Per-concrete-class inheritance mapping

The third and last strategy, which we will refer to as “per-concrete-class”, tends to limit both the space and the number of statements needed to store objects. With this strategy, there is one table for each concrete class in the hierarchy. This table contains all the attributes defined in the class itself plus all the attributes inherited from all the superclasses. This strategy is also known as “horizontal mapping”.

Given the previously introduced object model, the associated database model could be as follows (depending on the various mapping options that are activated):

Depending on whether Person is an abstract or a concrete class, it may or may not be associated to a table. Please note that a product like XIC lets you define different column names in tables for subclasses for the same inherited attributes.

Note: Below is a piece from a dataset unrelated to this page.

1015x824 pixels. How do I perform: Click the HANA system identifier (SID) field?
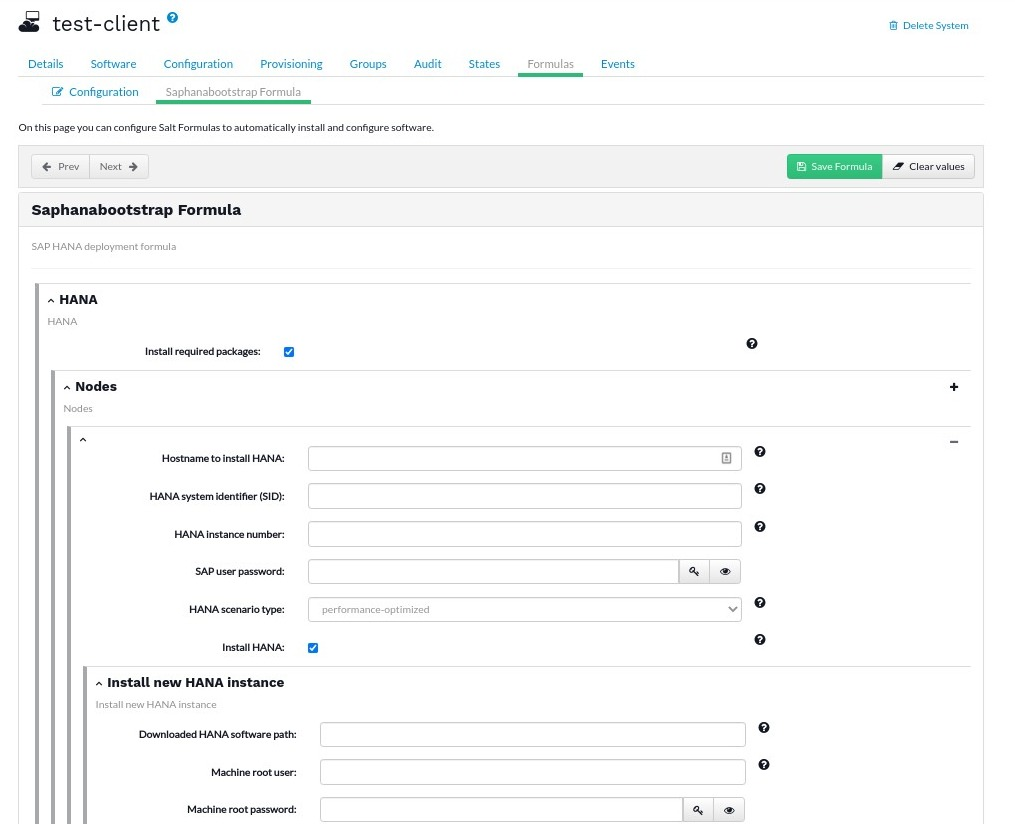point(524,496)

This kind of flexibility is mandatory when dealing with existing schemas.

The benefits of this mapping strategy are that

  • it is optimized in terms of space in the database,
  • only one table needs to be manipulated when objects are created, updated, deleted,
  • retrieving objects at any level in the hierarchy requires only one SELECT statement, and
  • actual object typing during navigation is easy and efficient as each class is only stored in one table.

Conversely, its detriments are significant.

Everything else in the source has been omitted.